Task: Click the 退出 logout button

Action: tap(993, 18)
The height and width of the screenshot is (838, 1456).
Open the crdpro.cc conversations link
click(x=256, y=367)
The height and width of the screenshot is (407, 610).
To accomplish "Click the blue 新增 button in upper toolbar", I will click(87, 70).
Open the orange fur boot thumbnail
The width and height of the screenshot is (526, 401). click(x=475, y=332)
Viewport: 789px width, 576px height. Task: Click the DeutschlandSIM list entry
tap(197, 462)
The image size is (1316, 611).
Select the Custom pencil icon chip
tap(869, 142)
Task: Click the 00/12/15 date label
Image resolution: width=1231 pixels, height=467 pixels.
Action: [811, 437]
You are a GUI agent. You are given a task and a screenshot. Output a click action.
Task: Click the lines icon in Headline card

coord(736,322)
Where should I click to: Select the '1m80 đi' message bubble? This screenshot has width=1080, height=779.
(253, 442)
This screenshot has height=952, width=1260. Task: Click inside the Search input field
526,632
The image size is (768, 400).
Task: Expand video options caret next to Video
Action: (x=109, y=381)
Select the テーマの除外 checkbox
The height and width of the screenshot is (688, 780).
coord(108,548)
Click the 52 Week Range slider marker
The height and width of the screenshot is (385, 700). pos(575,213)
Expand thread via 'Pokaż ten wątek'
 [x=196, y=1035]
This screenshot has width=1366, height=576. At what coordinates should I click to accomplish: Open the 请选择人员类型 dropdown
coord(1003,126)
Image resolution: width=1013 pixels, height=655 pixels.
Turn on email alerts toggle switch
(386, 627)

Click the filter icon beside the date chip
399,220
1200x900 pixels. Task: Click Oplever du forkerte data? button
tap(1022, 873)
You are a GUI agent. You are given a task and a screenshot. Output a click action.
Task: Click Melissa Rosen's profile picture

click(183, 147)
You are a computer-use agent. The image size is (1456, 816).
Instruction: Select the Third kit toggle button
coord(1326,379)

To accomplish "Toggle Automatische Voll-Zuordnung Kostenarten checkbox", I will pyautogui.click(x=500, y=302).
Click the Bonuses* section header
+ + + + + + +
*Prompt*: Reproduce, exactly and with nothing added, the lines from the one that includes "Instruction: Select the" through the last line of the material.

*Result of this task*:
Instruction: Select the Third kit toggle button
coord(1326,379)

To accomplish "Toggle Automatische Voll-Zuordnung Kostenarten checkbox", I will pyautogui.click(x=500, y=302).
Click the Bonuses* section header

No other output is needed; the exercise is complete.